▶ [WORK REQUIRED]
Each entry that appears below should be restated word for word.

(Data excerpts)
........
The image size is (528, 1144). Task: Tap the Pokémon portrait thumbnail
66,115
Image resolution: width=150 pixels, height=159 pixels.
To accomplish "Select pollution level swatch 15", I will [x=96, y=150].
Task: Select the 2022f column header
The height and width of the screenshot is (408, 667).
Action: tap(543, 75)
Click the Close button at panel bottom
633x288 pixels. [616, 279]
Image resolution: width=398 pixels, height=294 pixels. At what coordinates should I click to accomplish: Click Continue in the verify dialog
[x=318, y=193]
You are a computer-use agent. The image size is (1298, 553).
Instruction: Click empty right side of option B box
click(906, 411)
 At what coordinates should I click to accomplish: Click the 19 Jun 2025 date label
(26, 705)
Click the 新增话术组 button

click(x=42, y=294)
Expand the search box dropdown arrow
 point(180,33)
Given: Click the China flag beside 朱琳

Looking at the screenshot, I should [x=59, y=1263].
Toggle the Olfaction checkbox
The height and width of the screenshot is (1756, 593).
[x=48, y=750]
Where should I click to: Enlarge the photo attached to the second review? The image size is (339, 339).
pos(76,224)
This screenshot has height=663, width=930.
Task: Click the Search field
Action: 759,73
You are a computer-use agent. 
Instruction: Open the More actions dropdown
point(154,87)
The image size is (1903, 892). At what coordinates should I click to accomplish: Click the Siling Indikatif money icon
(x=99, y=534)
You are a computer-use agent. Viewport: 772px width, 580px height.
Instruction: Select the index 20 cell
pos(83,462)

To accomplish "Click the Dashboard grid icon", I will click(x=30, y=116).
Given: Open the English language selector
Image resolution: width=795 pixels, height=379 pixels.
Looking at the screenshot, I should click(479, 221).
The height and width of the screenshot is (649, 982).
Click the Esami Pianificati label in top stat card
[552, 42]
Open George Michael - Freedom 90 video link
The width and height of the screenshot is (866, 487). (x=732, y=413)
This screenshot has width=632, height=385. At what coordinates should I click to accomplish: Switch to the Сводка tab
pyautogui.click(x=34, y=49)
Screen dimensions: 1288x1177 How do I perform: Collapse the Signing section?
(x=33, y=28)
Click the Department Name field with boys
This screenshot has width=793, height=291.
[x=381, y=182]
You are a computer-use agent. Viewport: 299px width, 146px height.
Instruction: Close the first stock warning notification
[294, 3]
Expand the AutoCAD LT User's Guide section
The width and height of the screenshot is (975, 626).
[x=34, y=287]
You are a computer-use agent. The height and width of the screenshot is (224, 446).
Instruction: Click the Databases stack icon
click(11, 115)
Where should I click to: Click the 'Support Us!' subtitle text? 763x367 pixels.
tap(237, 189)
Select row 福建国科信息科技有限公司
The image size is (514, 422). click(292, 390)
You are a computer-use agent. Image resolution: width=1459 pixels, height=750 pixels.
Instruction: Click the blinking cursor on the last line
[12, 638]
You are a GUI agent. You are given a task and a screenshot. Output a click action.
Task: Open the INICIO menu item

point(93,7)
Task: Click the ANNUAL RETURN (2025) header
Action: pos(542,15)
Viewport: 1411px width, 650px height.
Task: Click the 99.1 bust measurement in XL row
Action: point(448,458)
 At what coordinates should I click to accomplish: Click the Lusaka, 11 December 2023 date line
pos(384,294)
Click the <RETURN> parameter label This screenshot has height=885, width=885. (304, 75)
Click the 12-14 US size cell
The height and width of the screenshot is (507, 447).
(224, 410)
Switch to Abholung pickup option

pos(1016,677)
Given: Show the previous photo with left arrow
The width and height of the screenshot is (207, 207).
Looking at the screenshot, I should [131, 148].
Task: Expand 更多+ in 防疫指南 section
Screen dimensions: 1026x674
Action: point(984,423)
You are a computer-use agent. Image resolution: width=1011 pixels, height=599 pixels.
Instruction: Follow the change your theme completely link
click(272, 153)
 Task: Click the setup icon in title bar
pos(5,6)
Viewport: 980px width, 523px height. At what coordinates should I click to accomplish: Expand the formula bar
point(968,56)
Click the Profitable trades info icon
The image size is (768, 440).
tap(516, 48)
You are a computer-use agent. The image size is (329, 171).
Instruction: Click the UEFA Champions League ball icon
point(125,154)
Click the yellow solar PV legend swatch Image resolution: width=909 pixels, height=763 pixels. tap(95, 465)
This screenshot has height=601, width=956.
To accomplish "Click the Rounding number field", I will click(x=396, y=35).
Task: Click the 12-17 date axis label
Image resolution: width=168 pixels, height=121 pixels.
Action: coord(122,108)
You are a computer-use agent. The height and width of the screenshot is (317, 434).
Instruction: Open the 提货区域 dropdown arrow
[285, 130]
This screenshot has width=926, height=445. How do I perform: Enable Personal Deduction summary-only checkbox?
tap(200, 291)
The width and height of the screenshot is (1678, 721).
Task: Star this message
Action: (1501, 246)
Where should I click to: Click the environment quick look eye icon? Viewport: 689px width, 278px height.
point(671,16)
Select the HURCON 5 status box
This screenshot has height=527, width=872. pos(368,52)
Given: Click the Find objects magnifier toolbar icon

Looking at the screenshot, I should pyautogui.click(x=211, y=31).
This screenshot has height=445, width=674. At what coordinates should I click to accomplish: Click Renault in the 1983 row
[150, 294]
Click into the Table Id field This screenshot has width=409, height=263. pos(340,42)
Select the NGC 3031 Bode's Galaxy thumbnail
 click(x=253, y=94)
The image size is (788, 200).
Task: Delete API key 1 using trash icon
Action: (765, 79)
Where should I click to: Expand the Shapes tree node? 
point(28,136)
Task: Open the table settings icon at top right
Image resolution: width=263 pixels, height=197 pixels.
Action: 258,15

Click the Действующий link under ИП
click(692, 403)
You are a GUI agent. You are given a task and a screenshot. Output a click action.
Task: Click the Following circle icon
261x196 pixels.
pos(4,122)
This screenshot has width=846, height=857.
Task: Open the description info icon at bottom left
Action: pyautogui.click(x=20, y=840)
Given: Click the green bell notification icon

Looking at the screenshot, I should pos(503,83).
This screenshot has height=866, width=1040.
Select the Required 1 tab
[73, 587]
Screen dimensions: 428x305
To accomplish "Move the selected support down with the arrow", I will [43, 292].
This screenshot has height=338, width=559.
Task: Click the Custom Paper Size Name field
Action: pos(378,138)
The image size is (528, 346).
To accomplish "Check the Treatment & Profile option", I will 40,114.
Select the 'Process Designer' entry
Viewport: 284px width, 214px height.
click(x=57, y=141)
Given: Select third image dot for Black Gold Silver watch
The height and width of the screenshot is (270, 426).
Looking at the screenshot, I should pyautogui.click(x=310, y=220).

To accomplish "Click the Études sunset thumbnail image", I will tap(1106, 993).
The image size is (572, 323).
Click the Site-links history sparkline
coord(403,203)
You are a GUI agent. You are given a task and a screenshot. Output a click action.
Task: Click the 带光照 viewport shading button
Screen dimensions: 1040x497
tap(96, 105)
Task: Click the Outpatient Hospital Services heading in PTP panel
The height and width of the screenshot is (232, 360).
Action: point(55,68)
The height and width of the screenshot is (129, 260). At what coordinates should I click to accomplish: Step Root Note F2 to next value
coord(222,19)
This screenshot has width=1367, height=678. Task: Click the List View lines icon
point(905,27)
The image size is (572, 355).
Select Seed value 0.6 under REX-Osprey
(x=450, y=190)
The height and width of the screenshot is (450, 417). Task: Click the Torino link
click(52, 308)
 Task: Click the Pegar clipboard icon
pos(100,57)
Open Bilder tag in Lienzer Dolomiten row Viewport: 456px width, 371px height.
........
▶ [WRITTEN REPLY]
The image size is (528, 1144). Task: Tap the Pokémon portrait thumbnail
66,115
Image resolution: width=150 pixels, height=159 pixels.
To accomplish "Select pollution level swatch 15", I will [x=96, y=150].
Task: Select the 2022f column header
The height and width of the screenshot is (408, 667).
Action: tap(543, 75)
Click the Close button at panel bottom
633x288 pixels. [616, 279]
Image resolution: width=398 pixels, height=294 pixels. At what coordinates should I click to accomplish: Click Continue in the verify dialog
[x=318, y=193]
You are a computer-use agent. The image size is (1298, 553).
Instruction: Click empty right side of option B box
click(906, 411)
 At what coordinates should I click to accomplish: Click the 19 Jun 2025 date label
(26, 705)
Click the 新增话术组 button

click(x=42, y=294)
Expand the search box dropdown arrow
 point(180,33)
Given: Click the China flag beside 朱琳

Looking at the screenshot, I should [x=59, y=1263].
Toggle the Olfaction checkbox
The height and width of the screenshot is (1756, 593).
[x=48, y=750]
Where should I click to: Enlarge the photo attached to the second review? The image size is (339, 339).
pos(76,224)
This screenshot has height=663, width=930.
Task: Click the Search field
Action: 759,73
You are a computer-use agent. 
Instruction: Open the More actions dropdown
point(154,87)
The image size is (1903, 892). At what coordinates should I click to accomplish: Click the Siling Indikatif money icon
(x=99, y=534)
You are a computer-use agent. Viewport: 772px width, 580px height.
Instruction: Select the index 20 cell
pos(83,462)

To accomplish "Click the Dashboard grid icon", I will click(x=30, y=116).
Given: Open the English language selector
Image resolution: width=795 pixels, height=379 pixels.
Looking at the screenshot, I should click(479, 221).
The height and width of the screenshot is (649, 982).
Click the Esami Pianificati label in top stat card
[552, 42]
Open George Michael - Freedom 90 video link
The width and height of the screenshot is (866, 487). (x=732, y=413)
This screenshot has width=632, height=385. At what coordinates should I click to accomplish: Switch to the Сводка tab
pyautogui.click(x=34, y=49)
Screen dimensions: 1288x1177 How do I perform: Collapse the Signing section?
(x=33, y=28)
Click the Department Name field with boys
This screenshot has width=793, height=291.
[x=381, y=182]
You are a computer-use agent. Viewport: 299px width, 146px height.
Instruction: Close the first stock warning notification
[294, 3]
Expand the AutoCAD LT User's Guide section
The width and height of the screenshot is (975, 626).
[x=34, y=287]
You are a computer-use agent. The height and width of the screenshot is (224, 446).
Instruction: Click the Databases stack icon
click(11, 115)
Where should I click to: Click the 'Support Us!' subtitle text? 763x367 pixels.
tap(237, 189)
Select row 福建国科信息科技有限公司
The image size is (514, 422). click(292, 390)
You are a computer-use agent. Image resolution: width=1459 pixels, height=750 pixels.
Instruction: Click the blinking cursor on the last line
[12, 638]
You are a GUI agent. You are given a task and a screenshot. Output a click action.
Task: Open the INICIO menu item

point(93,7)
Task: Click the ANNUAL RETURN (2025) header
Action: pos(542,15)
Viewport: 1411px width, 650px height.
Task: Click the 99.1 bust measurement in XL row
Action: point(448,458)
 At what coordinates should I click to accomplish: Click the Lusaka, 11 December 2023 date line
pos(384,294)
Click the <RETURN> parameter label This screenshot has height=885, width=885. (304, 75)
Click the 12-14 US size cell
The height and width of the screenshot is (507, 447).
(224, 410)
Switch to Abholung pickup option

pos(1016,677)
Given: Show the previous photo with left arrow
The width and height of the screenshot is (207, 207).
Looking at the screenshot, I should [131, 148].
Task: Expand 更多+ in 防疫指南 section
Screen dimensions: 1026x674
Action: point(984,423)
You are a computer-use agent. Image resolution: width=1011 pixels, height=599 pixels.
Instruction: Follow the change your theme completely link
click(272, 153)
 Task: Click the setup icon in title bar
pos(5,6)
Viewport: 980px width, 523px height. At what coordinates should I click to accomplish: Expand the formula bar
point(968,56)
Click the Profitable trades info icon
The image size is (768, 440).
tap(516, 48)
You are a computer-use agent. The image size is (329, 171).
Instruction: Click the UEFA Champions League ball icon
point(125,154)
Click the yellow solar PV legend swatch Image resolution: width=909 pixels, height=763 pixels. tap(95, 465)
This screenshot has height=601, width=956.
To accomplish "Click the Rounding number field", I will click(x=396, y=35).
Task: Click the 12-17 date axis label
Image resolution: width=168 pixels, height=121 pixels.
Action: coord(122,108)
You are a computer-use agent. The height and width of the screenshot is (317, 434).
Instruction: Open the 提货区域 dropdown arrow
[285, 130]
This screenshot has width=926, height=445. How do I perform: Enable Personal Deduction summary-only checkbox?
tap(200, 291)
The width and height of the screenshot is (1678, 721).
Task: Star this message
Action: (1501, 246)
Where should I click to: Click the environment quick look eye icon? Viewport: 689px width, 278px height.
point(671,16)
Select the HURCON 5 status box
This screenshot has height=527, width=872. pos(368,52)
Given: Click the Find objects magnifier toolbar icon

Looking at the screenshot, I should pyautogui.click(x=211, y=31).
This screenshot has height=445, width=674. At what coordinates should I click to accomplish: Click Renault in the 1983 row
[150, 294]
Click into the Table Id field This screenshot has width=409, height=263. pos(340,42)
Select the NGC 3031 Bode's Galaxy thumbnail
 click(x=253, y=94)
The image size is (788, 200).
Task: Delete API key 1 using trash icon
Action: (765, 79)
Where should I click to: Expand the Shapes tree node? 
point(28,136)
Task: Open the table settings icon at top right
Image resolution: width=263 pixels, height=197 pixels.
Action: 258,15

Click the Действующий link under ИП
click(692, 403)
You are a GUI agent. You are given a task and a screenshot. Output a click action.
Task: Click the Following circle icon
261x196 pixels.
pos(4,122)
This screenshot has width=846, height=857.
Task: Open the description info icon at bottom left
Action: pyautogui.click(x=20, y=840)
Given: Click the green bell notification icon

Looking at the screenshot, I should pos(503,83).
This screenshot has height=866, width=1040.
Select the Required 1 tab
[73, 587]
Screen dimensions: 428x305
To accomplish "Move the selected support down with the arrow", I will [43, 292].
This screenshot has height=338, width=559.
Task: Click the Custom Paper Size Name field
Action: pos(378,138)
The image size is (528, 346).
To accomplish "Check the Treatment & Profile option", I will 40,114.
Select the 'Process Designer' entry
Viewport: 284px width, 214px height.
click(x=57, y=141)
Given: Select third image dot for Black Gold Silver watch
The height and width of the screenshot is (270, 426).
Looking at the screenshot, I should pyautogui.click(x=310, y=220).

To accomplish "Click the Études sunset thumbnail image", I will tap(1106, 993).
The image size is (572, 323).
Click the Site-links history sparkline
coord(403,203)
You are a GUI agent. You are given a task and a screenshot. Output a click action.
Task: Click the 带光照 viewport shading button
Screen dimensions: 1040x497
tap(96, 105)
Task: Click the Outpatient Hospital Services heading in PTP panel
The height and width of the screenshot is (232, 360).
Action: point(55,68)
The height and width of the screenshot is (129, 260). At what coordinates should I click to accomplish: Step Root Note F2 to next value
coord(222,19)
This screenshot has width=1367, height=678. Task: Click the List View lines icon
point(905,27)
The image size is (572, 355).
Select Seed value 0.6 under REX-Osprey
(x=450, y=190)
The height and width of the screenshot is (450, 417). Task: Click the Torino link
click(52, 308)
 Task: Click the Pegar clipboard icon
pos(100,57)
Open Bilder tag in Lienzer Dolomiten row Viewport: 456px width, 371px height.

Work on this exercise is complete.